> [Items]
----

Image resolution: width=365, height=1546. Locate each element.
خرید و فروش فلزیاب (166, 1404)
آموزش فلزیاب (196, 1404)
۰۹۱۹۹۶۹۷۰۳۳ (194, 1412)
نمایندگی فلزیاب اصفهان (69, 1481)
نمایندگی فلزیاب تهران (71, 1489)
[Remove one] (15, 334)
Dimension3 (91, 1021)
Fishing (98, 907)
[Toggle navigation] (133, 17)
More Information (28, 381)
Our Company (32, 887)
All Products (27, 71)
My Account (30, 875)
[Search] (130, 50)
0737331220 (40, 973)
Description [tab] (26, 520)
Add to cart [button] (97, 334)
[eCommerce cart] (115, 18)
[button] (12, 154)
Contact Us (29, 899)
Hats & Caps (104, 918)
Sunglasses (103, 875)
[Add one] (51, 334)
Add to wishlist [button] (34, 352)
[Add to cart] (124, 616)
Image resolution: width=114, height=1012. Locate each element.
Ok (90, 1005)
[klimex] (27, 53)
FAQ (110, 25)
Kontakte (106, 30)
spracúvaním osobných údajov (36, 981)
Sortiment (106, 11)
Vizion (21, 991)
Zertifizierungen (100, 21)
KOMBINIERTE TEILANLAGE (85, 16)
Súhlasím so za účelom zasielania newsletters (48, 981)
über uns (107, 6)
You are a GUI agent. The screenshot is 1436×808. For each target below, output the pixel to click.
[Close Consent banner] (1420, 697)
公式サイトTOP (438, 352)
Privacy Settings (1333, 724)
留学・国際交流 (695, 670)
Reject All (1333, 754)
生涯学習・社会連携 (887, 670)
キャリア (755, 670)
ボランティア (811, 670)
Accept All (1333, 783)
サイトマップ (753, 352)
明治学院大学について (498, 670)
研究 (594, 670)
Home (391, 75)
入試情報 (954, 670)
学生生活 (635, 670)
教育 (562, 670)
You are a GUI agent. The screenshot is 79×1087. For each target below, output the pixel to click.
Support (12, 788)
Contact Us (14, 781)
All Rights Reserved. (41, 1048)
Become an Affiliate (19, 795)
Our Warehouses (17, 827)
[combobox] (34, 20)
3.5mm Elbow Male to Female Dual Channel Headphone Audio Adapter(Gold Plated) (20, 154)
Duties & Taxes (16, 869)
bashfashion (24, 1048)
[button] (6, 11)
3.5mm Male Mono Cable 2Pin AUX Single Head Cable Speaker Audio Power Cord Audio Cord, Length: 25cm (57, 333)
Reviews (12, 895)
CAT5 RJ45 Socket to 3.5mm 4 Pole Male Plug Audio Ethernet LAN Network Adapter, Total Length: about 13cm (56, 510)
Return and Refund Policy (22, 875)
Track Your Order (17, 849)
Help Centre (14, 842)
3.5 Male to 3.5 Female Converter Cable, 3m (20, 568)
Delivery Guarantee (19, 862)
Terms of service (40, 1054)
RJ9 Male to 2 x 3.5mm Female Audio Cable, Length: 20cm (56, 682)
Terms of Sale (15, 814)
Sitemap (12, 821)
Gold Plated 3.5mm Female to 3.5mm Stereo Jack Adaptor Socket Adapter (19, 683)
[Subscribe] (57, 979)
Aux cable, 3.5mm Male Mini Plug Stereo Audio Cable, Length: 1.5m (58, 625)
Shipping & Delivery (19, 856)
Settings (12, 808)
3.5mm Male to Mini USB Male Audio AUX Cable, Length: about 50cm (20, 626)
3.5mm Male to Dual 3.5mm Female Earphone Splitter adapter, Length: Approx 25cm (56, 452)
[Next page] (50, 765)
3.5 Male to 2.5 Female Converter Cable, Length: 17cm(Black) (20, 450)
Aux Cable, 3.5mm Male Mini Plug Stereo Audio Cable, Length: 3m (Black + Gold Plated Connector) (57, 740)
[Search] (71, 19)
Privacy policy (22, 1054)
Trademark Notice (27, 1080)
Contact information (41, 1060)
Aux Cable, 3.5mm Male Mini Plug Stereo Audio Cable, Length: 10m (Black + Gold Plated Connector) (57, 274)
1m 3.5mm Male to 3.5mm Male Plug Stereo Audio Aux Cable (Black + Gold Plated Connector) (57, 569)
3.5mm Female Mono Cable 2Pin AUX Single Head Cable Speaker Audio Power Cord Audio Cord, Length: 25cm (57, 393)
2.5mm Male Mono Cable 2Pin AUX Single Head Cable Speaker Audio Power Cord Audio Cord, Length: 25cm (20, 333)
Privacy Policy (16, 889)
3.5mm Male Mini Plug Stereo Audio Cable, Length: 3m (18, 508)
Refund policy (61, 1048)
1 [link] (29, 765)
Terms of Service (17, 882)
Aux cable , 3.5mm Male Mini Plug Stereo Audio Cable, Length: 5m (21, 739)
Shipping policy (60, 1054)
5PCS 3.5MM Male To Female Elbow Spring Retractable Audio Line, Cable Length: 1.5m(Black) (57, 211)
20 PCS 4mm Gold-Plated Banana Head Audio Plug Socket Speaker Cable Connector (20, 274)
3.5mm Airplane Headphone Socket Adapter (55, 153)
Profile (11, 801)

----

> [Goal of the exercise]
Convert the part of the data that opens with the line containing "明治学院大学について (498, 670)" and closes with the line containing "[button] (6, 11)" into a Markdown table with the columns Row and Text, numbering each row and leaving out blank lines.

> [Written answer]
| Row | Text |
|---|---|
| 1 | 明治学院大学について (498, 670) |
| 2 | 研究 (594, 670) |
| 3 | Home (391, 75) |
| 4 | 入試情報 (954, 670) |
| 5 | 学生生活 (635, 670) |
| 6 | 教育 (562, 670) |
| 7 | You are a GUI agent. The screenshot is 79×1087. For each target below, output the pixel to click. |
| 8 | Support (12, 788) |
| 9 | Contact Us (14, 781) |
| 10 | All Rights Reserved. (41, 1048) |
| 11 | Become an Affiliate (19, 795) |
| 12 | Our Warehouses (17, 827) |
| 13 | [combobox] (34, 20) |
| 14 | 3.5mm Elbow Male to Female Dual Channel Headphone Audio Adapter(Gold Plated) (20, 154) |
| 15 | Duties & Taxes (16, 869) |
| 16 | bashfashion (24, 1048) |
| 17 | [button] (6, 11) |